◆ **PERINTAH 1**:
Tulis ulang bagian teks tentang puisi cinta Chairil Anwar, mulai dari "Di antara ‘yang" dan berakhir pada "sampai hari ini.". Ganti "gelap" dengan "samar".
◆ **PERINTAH 2**:
Tolong lanjutkan teks tentang puisi cinta Chairil Anwar, dimulai setelah kalimat terakhirnya.

◆ **TEKS KUTIPAN**:
Puisi-Puisi Cinta Chairil Anwar untuk Sejumlah Perempuan
Sofyan RH. Zaid
Perempuan bisa dibilang merupakan salah satu sumber ilham terbesar penciptaan puisi selama ini. Banyak puisi-puisi yang lahir tentang itu. Seolah perempuan telah menjadi 'tambang puitik' yang tak habis-habis digali, salah satunya oleh Chairil Anwar.
Selama hidupnya, Chairil Anwar tidak banyak menulis puisi, sekitar 70 judul kurang lebih, setidaknya dari puisi-puisi yang kita kenal selama ini -misalnya- melalui buku yang menghimpun lengkap puisinya: Aku Ini Binatang Jalang yang diterbitkan Gramedia pertama kali tahun 1986.
Di antara ‘yang tak banyak itu’, ada sejumlah puisi Chairil yang ditulis untuk sejumlah nama secara tersurat, misalnya Mirat, Ina Mia, Gadis Rasyid, Sri Ayati, Karinah Moordjono, Ida, Tuti Artic, Dien Tamaela, serta dua nama inisial yaitu Nyonya N, dan K. Siapa mereka? Sebagian ‘terang benderang’, sebagian lagi masih ‘gelap’ sampai hari ini.

◆ **DATA TERCATAT**:
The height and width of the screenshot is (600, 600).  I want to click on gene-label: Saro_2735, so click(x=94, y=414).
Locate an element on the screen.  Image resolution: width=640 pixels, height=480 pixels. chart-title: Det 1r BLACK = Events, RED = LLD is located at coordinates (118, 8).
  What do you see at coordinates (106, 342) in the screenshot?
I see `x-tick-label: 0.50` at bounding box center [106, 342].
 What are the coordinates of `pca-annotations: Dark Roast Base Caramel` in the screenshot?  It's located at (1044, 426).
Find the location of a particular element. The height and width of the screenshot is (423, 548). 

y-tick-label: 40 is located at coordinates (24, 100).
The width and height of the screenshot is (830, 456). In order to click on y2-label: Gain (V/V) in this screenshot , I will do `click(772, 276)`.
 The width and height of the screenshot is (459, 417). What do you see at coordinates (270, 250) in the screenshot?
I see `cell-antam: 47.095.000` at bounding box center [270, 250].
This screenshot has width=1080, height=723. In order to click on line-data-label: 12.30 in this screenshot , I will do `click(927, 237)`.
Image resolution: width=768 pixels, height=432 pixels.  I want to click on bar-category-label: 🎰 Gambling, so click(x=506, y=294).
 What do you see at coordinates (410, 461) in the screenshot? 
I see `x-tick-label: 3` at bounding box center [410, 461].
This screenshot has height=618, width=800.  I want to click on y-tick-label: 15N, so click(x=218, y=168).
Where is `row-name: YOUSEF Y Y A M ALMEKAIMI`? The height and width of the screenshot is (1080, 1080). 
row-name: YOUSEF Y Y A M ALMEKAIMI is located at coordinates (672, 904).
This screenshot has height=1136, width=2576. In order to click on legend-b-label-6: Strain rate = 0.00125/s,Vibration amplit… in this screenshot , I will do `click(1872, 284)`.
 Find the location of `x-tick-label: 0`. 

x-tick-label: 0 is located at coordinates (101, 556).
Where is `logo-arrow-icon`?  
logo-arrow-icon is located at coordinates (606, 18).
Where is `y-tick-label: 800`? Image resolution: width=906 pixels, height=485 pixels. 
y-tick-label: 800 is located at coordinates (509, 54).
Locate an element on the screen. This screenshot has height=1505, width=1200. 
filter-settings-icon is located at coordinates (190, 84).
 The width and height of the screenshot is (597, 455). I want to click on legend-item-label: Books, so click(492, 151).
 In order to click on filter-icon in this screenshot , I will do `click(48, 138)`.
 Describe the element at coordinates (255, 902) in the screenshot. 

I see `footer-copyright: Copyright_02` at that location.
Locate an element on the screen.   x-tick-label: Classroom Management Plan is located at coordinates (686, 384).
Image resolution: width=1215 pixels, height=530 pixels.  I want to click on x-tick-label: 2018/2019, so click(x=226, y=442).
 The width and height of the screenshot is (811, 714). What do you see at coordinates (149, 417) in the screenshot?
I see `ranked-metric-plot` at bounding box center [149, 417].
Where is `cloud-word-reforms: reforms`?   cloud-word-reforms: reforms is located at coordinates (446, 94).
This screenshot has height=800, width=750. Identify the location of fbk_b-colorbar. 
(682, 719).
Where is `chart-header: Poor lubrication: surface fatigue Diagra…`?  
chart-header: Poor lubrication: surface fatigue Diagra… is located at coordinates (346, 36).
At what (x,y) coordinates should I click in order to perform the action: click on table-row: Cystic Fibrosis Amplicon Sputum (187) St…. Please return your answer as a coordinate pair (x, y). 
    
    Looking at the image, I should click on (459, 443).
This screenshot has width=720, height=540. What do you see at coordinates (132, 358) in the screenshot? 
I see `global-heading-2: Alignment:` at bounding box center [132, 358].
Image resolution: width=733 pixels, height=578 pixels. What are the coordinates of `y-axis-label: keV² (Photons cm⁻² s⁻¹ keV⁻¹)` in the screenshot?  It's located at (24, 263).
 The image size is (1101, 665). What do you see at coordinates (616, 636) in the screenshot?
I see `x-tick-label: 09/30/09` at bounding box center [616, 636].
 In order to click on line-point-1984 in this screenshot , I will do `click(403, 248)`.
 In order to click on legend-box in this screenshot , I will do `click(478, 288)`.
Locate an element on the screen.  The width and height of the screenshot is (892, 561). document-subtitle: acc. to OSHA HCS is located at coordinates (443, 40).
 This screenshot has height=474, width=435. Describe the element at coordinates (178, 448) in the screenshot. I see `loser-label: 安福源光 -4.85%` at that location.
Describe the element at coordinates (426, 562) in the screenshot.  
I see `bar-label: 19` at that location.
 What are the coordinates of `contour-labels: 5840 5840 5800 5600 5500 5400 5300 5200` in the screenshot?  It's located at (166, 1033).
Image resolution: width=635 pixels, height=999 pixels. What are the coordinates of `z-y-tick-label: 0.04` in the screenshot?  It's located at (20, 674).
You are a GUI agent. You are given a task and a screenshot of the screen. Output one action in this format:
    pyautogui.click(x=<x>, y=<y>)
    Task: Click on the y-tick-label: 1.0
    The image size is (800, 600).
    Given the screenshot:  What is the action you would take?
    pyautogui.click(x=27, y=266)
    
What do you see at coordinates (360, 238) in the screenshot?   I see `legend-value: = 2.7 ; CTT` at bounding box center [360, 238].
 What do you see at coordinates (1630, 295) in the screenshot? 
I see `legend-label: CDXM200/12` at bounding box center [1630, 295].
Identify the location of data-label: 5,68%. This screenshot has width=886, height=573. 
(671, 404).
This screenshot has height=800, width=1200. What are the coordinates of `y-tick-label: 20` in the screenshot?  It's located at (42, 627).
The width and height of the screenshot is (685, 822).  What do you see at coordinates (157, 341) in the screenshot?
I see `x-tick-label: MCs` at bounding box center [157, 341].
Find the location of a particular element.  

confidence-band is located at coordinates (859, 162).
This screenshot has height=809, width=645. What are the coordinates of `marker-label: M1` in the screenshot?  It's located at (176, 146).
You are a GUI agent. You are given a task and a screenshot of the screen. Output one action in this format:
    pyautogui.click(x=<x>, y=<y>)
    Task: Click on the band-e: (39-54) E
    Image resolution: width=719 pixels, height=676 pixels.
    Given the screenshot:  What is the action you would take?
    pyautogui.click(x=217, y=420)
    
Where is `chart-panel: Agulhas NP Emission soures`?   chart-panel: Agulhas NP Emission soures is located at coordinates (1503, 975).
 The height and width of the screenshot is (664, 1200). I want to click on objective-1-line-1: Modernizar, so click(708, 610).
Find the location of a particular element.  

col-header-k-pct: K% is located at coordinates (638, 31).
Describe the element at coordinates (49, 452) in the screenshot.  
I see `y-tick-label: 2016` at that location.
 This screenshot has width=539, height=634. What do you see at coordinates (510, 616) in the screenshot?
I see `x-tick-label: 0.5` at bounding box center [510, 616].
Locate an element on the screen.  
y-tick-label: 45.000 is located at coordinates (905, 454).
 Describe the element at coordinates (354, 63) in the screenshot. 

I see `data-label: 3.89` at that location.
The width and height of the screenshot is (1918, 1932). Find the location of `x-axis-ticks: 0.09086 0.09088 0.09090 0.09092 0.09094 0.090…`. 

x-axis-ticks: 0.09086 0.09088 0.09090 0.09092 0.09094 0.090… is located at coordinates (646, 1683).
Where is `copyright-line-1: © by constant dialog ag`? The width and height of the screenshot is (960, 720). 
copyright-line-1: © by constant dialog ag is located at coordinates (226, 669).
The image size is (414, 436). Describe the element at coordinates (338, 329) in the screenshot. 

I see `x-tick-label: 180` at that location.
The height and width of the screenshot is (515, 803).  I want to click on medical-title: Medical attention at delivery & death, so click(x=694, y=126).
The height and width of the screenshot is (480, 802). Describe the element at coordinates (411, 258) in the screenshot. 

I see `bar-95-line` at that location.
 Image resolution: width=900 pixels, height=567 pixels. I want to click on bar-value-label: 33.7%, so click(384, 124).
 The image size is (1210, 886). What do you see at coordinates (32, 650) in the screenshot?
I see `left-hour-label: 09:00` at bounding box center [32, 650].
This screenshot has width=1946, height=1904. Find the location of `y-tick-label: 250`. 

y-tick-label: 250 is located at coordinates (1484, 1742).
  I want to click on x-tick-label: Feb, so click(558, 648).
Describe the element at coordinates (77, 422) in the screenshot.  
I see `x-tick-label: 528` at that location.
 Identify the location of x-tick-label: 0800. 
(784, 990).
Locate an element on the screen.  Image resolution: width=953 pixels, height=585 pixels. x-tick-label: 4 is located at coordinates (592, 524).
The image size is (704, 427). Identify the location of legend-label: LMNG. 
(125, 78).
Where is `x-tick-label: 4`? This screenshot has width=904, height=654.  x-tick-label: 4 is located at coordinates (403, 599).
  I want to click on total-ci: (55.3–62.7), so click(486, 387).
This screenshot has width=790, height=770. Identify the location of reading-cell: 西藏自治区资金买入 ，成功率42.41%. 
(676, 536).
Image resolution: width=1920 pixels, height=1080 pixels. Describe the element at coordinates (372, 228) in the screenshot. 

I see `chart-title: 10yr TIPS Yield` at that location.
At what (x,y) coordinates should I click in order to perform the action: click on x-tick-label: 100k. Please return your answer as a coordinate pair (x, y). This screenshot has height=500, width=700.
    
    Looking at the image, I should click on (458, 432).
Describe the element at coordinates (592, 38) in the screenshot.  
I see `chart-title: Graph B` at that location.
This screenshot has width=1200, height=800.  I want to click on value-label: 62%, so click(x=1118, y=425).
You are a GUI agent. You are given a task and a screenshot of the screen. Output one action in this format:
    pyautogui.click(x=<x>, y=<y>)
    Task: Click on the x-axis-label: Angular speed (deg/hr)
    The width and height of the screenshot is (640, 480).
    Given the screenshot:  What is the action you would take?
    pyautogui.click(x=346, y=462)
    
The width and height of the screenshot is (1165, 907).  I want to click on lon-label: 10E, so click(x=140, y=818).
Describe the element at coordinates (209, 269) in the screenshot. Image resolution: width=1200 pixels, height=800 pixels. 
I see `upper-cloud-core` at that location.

◆ **HASIL TUGAS 1**:
Di antara ‘yang tak banyak itu’, ada sejumlah puisi Chairil yang ditulis untuk sejumlah nama secara tersurat, misalnya Mirat, Ina Mia, Gadis Rasyid, Sri Ayati, Karinah Moordjono, Ida, Tuti Artic, Dien Tamaela, serta dua nama inisial yaitu Nyonya N, dan K. Siapa mereka? Sebagian ‘terang benderang’, sebagian lagi masih ‘samar’ sampai hari ini.

◆ **HASIL TUGAS 2**:
Terlepas dari yang ‘gelap’ itu memang ada dan nyata orangnya, atau itu hanya nama imajiner yang Chairil hadirkan ‘seolah-olah nyata’, puisi-puisi yang ditulis Chairil untuk mereka, layak kita simak secara saksama:
SAJAK PUTIH
buat tunanganku Mirat
Bersandar pada tari warna pelangi
Kau depanku bertudung sutra senja
Di hitam matamu kembang mawar dan melati
Harum rambutmu mengalun bergelut senda
Sepi menyanyi, malam dalam mendoa tiba
Meriak muka air kolam jiwa
Dan dalam dadaku memerdu lagu
Menarik menari seluruh aku
Hidup dari hidupku, pintu terbuka
Selama matamu bagiku menengadah
Selama kau darah mengalir dari luka
Antara kita Mati datang tidak membelah…
Buat mirat ku, Ratuku kubetuk dunia sendiri
dan kuberi jiwa segala yang dikira orang mati di alam ini!
kucuplah aku terus, kucuplah
dan semburkanlah tenaga dan hidup dalam tubuhku…
18 Januari 1944
HAMPA
kepada Sri yang selalu sangsi
Sepi di luar, Sepi menekan mendesak.
Lurus kaku pohonan. Tak bergerak
Sampai ke puncak
Sepi memagut
Tak suatu kuasa-berani melepas diri
Segala menanti. Menanti-menanti.
Sepi.
Dan ini menanti jadi mencekik
Memberat-mencekung punda
Sampai binasa segala. Belum apa-apa
Udara bertuba.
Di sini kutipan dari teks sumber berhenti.